**PASSAGE**
■ ■ ■ ■

All of lore.kernel.org
 help / color / mirror / Atom feed
From: Gavin Shan <gshan@redhat.com>
To: Jason Wang <jasowang@redhat.com>
Cc: virtualization@lists.linux.dev, linux-kernel@vger.kernel.org,
	mst@redhat.com, davem@davemloft.net, stefanha@redhat.com,
	sgarzare@redhat.com, keirf@google.com, yihyu@redhat.com,
	shan.gavin@gmail.com, Will Deacon <will@kernel.org>
Subject: Re: [PATCH v2 1/2] vhost: Add smp_rmb() in vhost_vq_avail_empty()
Date: Thu, 28 Mar 2024 10:27:33 +1000	[thread overview]
Message-ID: <48b1cc13-849f-4f36-b328-175417a1e4d2@redhat.com> (raw)
In-Reply-To: <CACGkMEti3xtqHxhM-DGcquP6UncELUzrNeVor45wfGRCBkkZrg@mail.gmail.com>

On 3/27/24 17:42, Jason Wang wrote:
> On Wed, Mar 27, 2024 at 3:35 PM Gavin Shan <gshan@redhat.com> wrote:
>>
>> On 3/27/24 14:08, Gavin Shan wrote:
>>> On 3/27/24 12:44, Jason Wang wrote:
>>>> On Wed, Mar 27, 2024 at 10:34 AM Jason Wang <jasowang@redhat.com> wrote:
>>>>> On Wed, Mar 27, 2024 at 7:39 AM Gavin Shan <gshan@redhat.com> wrote:
>>>>>>
>>>>>> A smp_rmb() has been missed in vhost_vq_avail_empty(), spotted by
>>>>>> Will Deacon <will@kernel.org>. Otherwise, it's not ensured the
>>>>>> available ring entries pushed by guest can be observed by vhost
>>>>>> in time, leading to stale available ring entries fetched by vhost
>>>>>> in vhost_get_vq_desc(), as reported by Yihuang Yu on NVidia's
>>>>>> grace-hopper (ARM64) platform.

■ ■ ■ ■

**SUPPLIED INFORMATION**
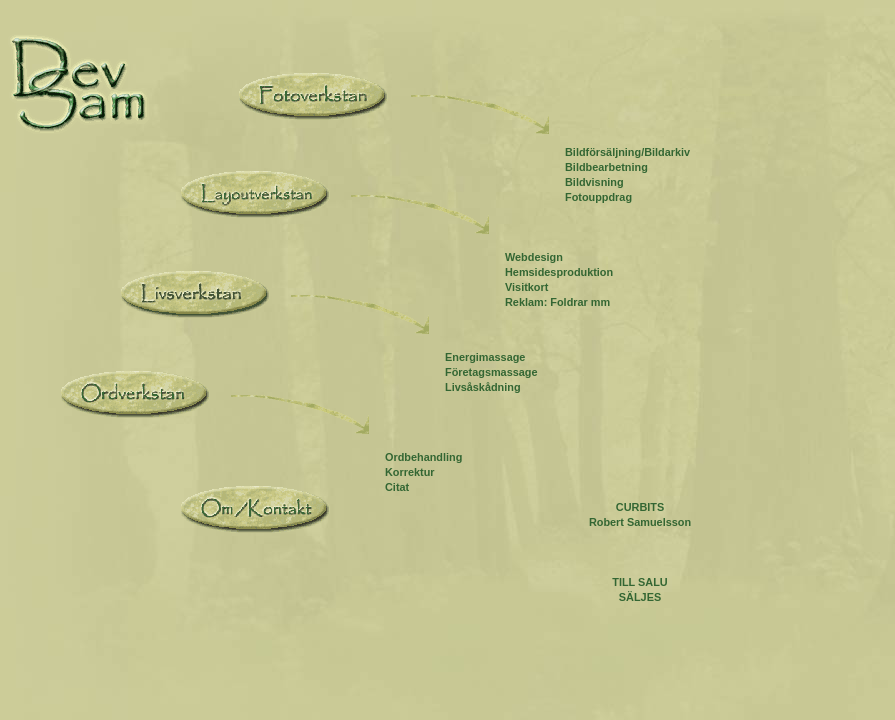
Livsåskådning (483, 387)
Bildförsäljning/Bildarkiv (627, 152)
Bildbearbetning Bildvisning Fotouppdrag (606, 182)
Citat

■ ■ ■ ■

**GIVEN TASK A**
Using the vhost email above, what are the answers to these?
(i) Which function is missing the smp_rmb()?
(ii) Who is credited with spotting the missing smp_rmb()?
(iii) On which platform did Yihuang Yu report the problem?
**GIVEN TASK B**
Can you print the vhost email from "All of lore.kernel.org" up to and including "smp_rmb() in vhost_vq_avail_empty()", word for word?

**WRITTEN REPLY A**
(i) vhost_vq_avail_empty()
(ii) Will Deacon
(iii) NVidia's grace-hopper (ARM64) platform

**WRITTEN REPLY B**
All of lore.kernel.org
 help / color / mirror / Atom feed
From: Gavin Shan <gshan@redhat.com>
To: Jason Wang <jasowang@redhat.com>
Cc: virtualization@lists.linux.dev, linux-kernel@vger.kernel.org,
	mst@redhat.com, davem@davemloft.net, stefanha@redhat.com,
	sgarzare@redhat.com, keirf@google.com, yihyu@redhat.com,
	shan.gavin@gmail.com, Will Deacon <will@kernel.org>
Subject: Re: [PATCH v2 1/2] vhost: Add smp_rmb() in vhost_vq_avail_empty()